Nelle interazioni fra sordi e udenti, ci si è affidati al doppio binario parlato-segni, e qui necessariamente non si è utilizzato un ALS “puro”, ma ci si è affidati anche in buona parte alla struttura linguistica dell’americano parlato, o oscillando fra ASL e Signed English, cosa che è la via più comune quando si vedono i segni in TV (penso a programmi come The L Word o Reasonable Doubts, o a tutte le numerose serie in cui è apparsa Marlee Matlin). Si rimane comunque almeno idealmente nel territorio dell’ASL, evitando i pedanti ipercorrettismi del Signed English.

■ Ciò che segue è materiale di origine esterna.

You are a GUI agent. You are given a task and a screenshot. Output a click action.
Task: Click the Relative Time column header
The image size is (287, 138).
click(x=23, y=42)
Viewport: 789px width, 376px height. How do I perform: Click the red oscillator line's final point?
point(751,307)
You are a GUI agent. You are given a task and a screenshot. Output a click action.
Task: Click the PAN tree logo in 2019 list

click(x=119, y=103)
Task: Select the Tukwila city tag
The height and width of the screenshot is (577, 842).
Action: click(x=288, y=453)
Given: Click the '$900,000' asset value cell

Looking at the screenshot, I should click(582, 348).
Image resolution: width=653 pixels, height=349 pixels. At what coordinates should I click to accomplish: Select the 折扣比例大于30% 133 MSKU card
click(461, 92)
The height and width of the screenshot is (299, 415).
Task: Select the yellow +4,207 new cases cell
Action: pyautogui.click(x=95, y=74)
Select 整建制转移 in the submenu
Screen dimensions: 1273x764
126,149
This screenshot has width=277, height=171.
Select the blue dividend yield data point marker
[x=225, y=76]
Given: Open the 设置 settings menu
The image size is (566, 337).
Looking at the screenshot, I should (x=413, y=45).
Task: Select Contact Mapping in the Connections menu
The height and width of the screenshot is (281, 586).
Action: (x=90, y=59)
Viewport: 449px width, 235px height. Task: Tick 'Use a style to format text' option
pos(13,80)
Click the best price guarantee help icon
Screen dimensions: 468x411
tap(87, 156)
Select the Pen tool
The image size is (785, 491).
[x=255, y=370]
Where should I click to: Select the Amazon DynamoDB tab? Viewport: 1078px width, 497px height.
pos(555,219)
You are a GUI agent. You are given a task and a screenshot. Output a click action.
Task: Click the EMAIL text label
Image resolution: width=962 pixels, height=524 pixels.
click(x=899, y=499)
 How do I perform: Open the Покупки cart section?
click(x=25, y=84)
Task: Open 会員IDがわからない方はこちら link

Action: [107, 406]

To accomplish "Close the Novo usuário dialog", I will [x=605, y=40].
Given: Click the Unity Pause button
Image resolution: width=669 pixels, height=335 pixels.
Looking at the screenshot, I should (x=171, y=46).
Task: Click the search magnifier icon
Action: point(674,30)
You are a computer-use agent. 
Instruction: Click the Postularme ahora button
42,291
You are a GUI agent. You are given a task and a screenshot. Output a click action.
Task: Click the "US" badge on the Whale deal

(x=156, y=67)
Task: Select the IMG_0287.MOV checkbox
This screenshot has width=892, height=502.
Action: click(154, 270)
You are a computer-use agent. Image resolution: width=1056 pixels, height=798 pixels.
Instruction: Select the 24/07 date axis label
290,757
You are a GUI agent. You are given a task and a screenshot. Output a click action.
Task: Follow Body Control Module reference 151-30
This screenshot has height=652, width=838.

Una delle prime storie che ricordo legate alla Lingua dei Segni è quella di Days of Our Lives - Il tempo della nostra vita, andata in onda nel 1988 negli USA (sulla NBC, all’epoca attenta alla questione che ha trovato spazio anche in Santa Barbara) e agli inizi degli anni ’90 in Italia (su Italia7). Lì, l’infermiera Kayla veniva aggredita e perdeva l’udito, non per ragioni fisiche, ma psicologiche. A poco a poco aveva imparato a vivere la sua nuova condizione di sorda, fra paura e scoperte di un nuovo mondo e una nuova cultura. I tempi quotidiani della soap opera hanno consentito un sufficiente realismo nell’apprendimento che è durato mesi e ha coinvolto il suo ragazzo Steve-Patch e sua sorella Kim (che conosceva già la lingua), prevalentemente, oltre a qualche personaggio minore (Peggy, Benji). Nonostante il messaggio di fondo fosse chiaro – esprimersi in lingua dei segni è magnifico ed è un modo vitale per farlo e di altrettanto valore che farlo attraverso una lingua parlata – e nonostante io la consideri tutt’ora ancora una storia molto ben sviluppata (e non dimentichiamo che nell’88 c’è stato un lungo sciopero degli sceneggiatori che in alcuni casi si è sentito pesantemente nella programmazione del daytime), non c’è dubbio che fosse una storia di udenti per udenti. Lì quello che veniva usato era il Signed English, puntuale e dettagliatissimo fino a ogni preposizione e articolo. Per certi versi il Signed English uccide la lingua dei segni pura.
Non è quello che si sta facendo in Switched at Birth, dove si è optato per segni che evitano una eccessiva aderenza al Signed English, ma che spingono con decisione verso l’ASL. Il solo altro programma che mi venga in mente in cui sia stato fatto in modo continuato è Sentieri dove Rick Bauer alla fine degli anni ’90 ha imparato a segnare avendo sposato una ragazza Amish sorda, Abigal Blume. Le storie di apprendimento da parte di udenti di lingue dei segni si contano sulle dita di una mano. Switched at Birth sta davvero facendo le cose per bene. Sul sito, attraverso i personaggi della serie si possono anche imparare le lettere dell’alfabeto, che ricordo, salvo un paio di lettere (la “s” e la “t”), sono le stesse che usiamo in Italia nella LIS.
Grazie, una recensione seria, documentata e istruttiva. La serie è sbarcata anche da noi, ma c'è già un gran numero di fans che, adoperandoci in ogni modo e la seguiamo praticamente in contemporanea agli USA. Trasmessa in Italia da deejaytv è, ovviamente, non sottotitolata. Potrebbe essere una scelta editoriale?